━━ Brano citato ━━

Appunti di viaggio n°2 – Il mio climax

Per i non addetti ai lavori, il climax è il momento di massima tensione drammatica di un testo letterario dopo cui segue il dénouement, ovvero lo scioglimento della vicenda con il finale. In genere in un racconto il climax è unico, visto il numero di pagine che costituiscono un racconto. Di solito, in questo caso, coincide pressappoco con il finale. In un romanzo possono esserci vari climax, a seconda anche del genere letterario.

Se si immagina un romanzo ricco di colpi di scena, si capisce subito che non si ha un solo climax. Ci sono vari punti di tensione drammatica, ma, in ogni caso, si può avere un unico punto di massima tensione drammatica. Certo non è una regola fissa, ma non è semplice stare sempre a sorprendere il lettore usando una infinità di stratagemmi per produrre climax. Lo stesso Lost, mia serie televisiva preferita, ha un unico esplosivo climax, ovvero quello della puntata di fine stagione. Avremo modo di parlare di Lost, ma per il momento torniamo a noi.

━━━

Esercizio assegnato A: Trascriva, una per riga, tutte le frasi del brano sul climax che contengono la parola «climax», escludendo il titolo.
Esercizio assegnato B: Riporti la parte del brano sul climax compresa tra "Se si immagina" e "torniamo a noi.", estremi inclusi, cambiando "esplosivo" in "memorabile".

━━ Dati forniti ━━

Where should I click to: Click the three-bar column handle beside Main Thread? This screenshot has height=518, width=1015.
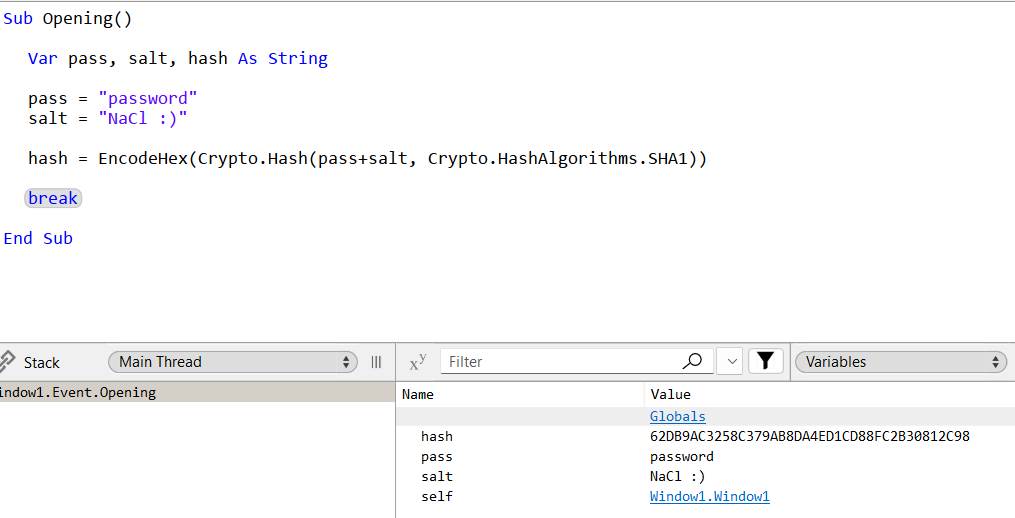click(376, 362)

━━━

Soluzione scritta A:
Per i non addetti ai lavori, il climax è il momento di massima tensione drammatica di un testo letterario dopo cui segue il dénouement, ovvero lo scioglimento della vicenda con il finale.
In genere in un racconto il climax è unico, visto il numero di pagine che costituiscono un racconto.
In un romanzo possono esserci vari climax, a seconda anche del genere letterario.
Se si immagina un romanzo ricco di colpi di scena, si capisce subito che non si ha un solo climax.
Certo non è una regola fissa, ma non è semplice stare sempre a sorprendere il lettore usando una infinità di stratagemmi per produrre climax.
Lo stesso Lost, mia serie televisiva preferita, ha un unico esplosivo climax, ovvero quello della puntata di fine stagione.

Soluzione scritta B:
Se si immagina un romanzo ricco di colpi di scena, si capisce subito che non si ha un solo climax. Ci sono vari punti di tensione drammatica, ma, in ogni caso, si può avere un unico punto di massima tensione drammatica. Certo non è una regola fissa, ma non è semplice stare sempre a sorprendere il lettore usando una infinità di stratagemmi per produrre climax. Lo stesso Lost, mia serie televisiva preferita, ha un unico memorabile climax, ovvero quello della puntata di fine stagione. Avremo modo di parlare di Lost, ma per il momento torniamo a noi.